Some tasks will, in addition, involve the problem-solver in communication with an external source. A doctor diagnosing an illness, for example, will bring expert knowledge to bear not only on the patient's initial symptoms but also on information derived from tests, or elicited from the patient at a particular stage in the diagnosis. If, for instance, the patient has complained of breathlessness and a dull pain in the left arm, it would be appropriate for the doctor to ask whether the patient smokes.

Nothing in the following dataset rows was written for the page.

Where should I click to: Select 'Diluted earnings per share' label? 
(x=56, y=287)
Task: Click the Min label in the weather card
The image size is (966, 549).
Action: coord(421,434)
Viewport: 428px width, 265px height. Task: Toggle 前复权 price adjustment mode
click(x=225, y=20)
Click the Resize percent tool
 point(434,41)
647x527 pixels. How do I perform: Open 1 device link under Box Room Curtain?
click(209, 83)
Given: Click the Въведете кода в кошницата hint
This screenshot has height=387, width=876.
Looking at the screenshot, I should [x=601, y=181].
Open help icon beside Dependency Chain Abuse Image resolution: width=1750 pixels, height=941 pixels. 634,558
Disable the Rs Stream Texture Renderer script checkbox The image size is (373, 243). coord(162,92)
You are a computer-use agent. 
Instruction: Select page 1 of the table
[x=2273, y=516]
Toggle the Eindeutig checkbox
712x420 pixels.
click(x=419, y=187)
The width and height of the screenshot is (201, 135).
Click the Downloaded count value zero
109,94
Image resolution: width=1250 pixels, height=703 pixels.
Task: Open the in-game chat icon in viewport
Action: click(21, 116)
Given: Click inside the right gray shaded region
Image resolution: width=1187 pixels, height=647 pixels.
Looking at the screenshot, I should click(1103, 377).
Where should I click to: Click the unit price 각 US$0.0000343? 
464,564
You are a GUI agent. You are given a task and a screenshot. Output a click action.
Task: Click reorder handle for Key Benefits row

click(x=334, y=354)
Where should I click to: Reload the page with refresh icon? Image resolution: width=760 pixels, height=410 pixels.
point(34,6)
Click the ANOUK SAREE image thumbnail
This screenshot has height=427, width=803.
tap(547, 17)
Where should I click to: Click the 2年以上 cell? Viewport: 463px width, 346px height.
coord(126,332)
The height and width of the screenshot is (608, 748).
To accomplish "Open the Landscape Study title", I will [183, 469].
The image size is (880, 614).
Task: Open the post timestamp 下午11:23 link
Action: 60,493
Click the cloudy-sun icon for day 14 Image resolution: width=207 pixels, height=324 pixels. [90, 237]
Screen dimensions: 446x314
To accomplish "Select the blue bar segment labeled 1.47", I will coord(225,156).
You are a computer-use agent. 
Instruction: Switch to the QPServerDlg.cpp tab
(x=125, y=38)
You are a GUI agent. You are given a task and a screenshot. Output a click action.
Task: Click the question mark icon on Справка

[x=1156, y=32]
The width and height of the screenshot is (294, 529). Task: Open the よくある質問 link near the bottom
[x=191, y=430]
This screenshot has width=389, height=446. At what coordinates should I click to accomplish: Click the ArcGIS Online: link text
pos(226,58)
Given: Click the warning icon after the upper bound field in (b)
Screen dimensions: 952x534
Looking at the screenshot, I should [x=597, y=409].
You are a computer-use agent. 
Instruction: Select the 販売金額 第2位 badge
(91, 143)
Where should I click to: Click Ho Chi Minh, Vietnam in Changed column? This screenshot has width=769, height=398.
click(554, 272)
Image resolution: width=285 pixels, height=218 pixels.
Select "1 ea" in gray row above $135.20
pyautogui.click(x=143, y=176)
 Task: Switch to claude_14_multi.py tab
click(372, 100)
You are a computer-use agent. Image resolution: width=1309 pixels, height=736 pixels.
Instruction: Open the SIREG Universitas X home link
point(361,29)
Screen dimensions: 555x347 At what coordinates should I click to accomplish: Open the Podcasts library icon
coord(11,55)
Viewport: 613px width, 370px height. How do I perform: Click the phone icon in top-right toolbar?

Finally, a state-space is a description of the problem itself, rather than of the behaviour of the problem-solver; to this extent, it can be described independently in individuals' attempts to solve the problem. Maps of London, for example, antedate a particular person's efforts to find a route between two points in the city. If we consider the problem as it appears in the mind of the human problem-solver, then each new state exists only once the subject has generated it.